Trecho =>
>>

Segundo destacou, as prioridades de suas metas de trabalho estão voltadas para projetos de transição energética, crédito para fomento, melhoria da segurança pública, ampliação de financiamentos para saúde e educação na região e, sobretudo, investimentos em infraestrutura. De forma a acabar com gargalos que, ao seu ver, podem atrapalhar o desenvolvimento do Nordeste nos próximos anos.

Fonteles tem bom trânsito com o Governo Federal, parlamentares e representantes dos Tribunais superiores. Pretende atuar como uma espécie de interlocutor entre os três Poderes no sentido de conseguir destravar matérias com tramitação morosa nas Cortes e propostas em pauta no Legislativo.

Nesta entrevista, ele enfatiza que o Brasil voltou a ter a oportunidade de contar com um presidente que valoriza e orienta todo o seu escalão a ter um olhar especial para a região. E frisa que o Consórcio precisa, agora, trabalhar bastante para dar continuidade às boas iniciativas dos seus antecessores e às metas da sua gestão.

 

REVISTA NORDESTE: Com sua chegada ao Consórcio Nordeste, qual o trabalho que o senhor pretende desenvolver com os demais governadores e em que temas a interlocução do Consórcio pode ser ampliada com o Governo Federal?

Rafael Fonteles: Agradeço aos meus pares pela escolha do meu nome para presidir o Consórcio neste ano de 2025, ao tempo em que parabenizo a governadora Fátima Bezerra [do Rio Grande do Norte], o governador João Azevedo [da Paraíba], que me antecederam e também aos ministros Rui Costa [chefe da Casa Civil) e Wellington Dias [Desenvolvimento Social], bem como o atual presidente do Banco do Nordeste do Brasil (BNB), Paulo Câmara [ex-governador de Pernambuco], que também foram presidentes do Consórcio.

<<

Tarefas e exercícios =>
[1] Reescreva o trecho da entrevista começando em "Segundo destacou, as" e seguindo até "nos próximos anos.", trocando "infraestrutura" por "obras públicas".
[2] Resuma em uma só frase o parágrafo do trecho da entrevista que começa com "Fonteles tem bom trânsito", mantendo seus fatos principais.
[3] Responda, por favor, às perguntas abaixo com base no trecho da entrevista.
(a) Em que ano Rafael Fonteles vai presidir o Consórcio?
(b) Com quem Fonteles tem bom trânsito?
(c) Quem é o atual presidente do Banco do Nordeste do Brasil (BNB)?

Informações fornecidas =>
>>

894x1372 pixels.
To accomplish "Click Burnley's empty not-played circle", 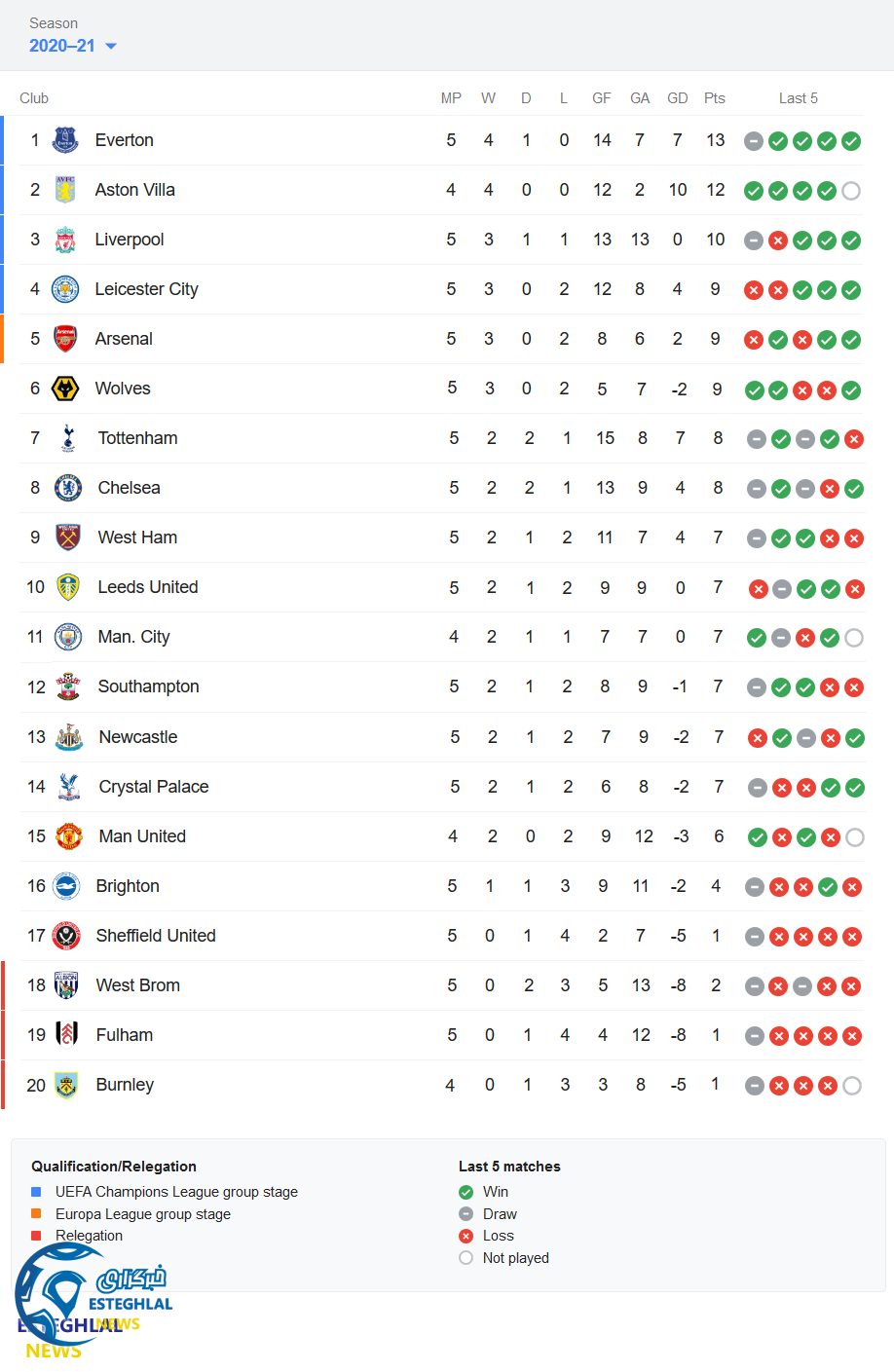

<<

Respostas por tarefa =>
[1]
Segundo destacou, as prioridades de suas metas de trabalho estão voltadas para projetos de transição energética, crédito para fomento, melhoria da segurança pública, ampliação de financiamentos para saúde e educação na região e, sobretudo, investimentos em obras públicas. De forma a acabar com gargalos que, ao seu ver, podem atrapalhar o desenvolvimento do Nordeste nos próximos anos.

[2] Fonteles tem bom relacionamento com o Governo Federal, com parlamentares e com representantes dos Tribunais superiores, e pretende atuar como interlocutor entre os três Poderes para destravar matérias de tramitação lenta nas Cortes e propostas em pauta no Legislativo.

[3]
(a) Em 2025.
(b) Com o Governo Federal, com parlamentares e com representantes dos Tribunais superiores.
(c) Paulo Câmara, ex-governador de Pernambuco.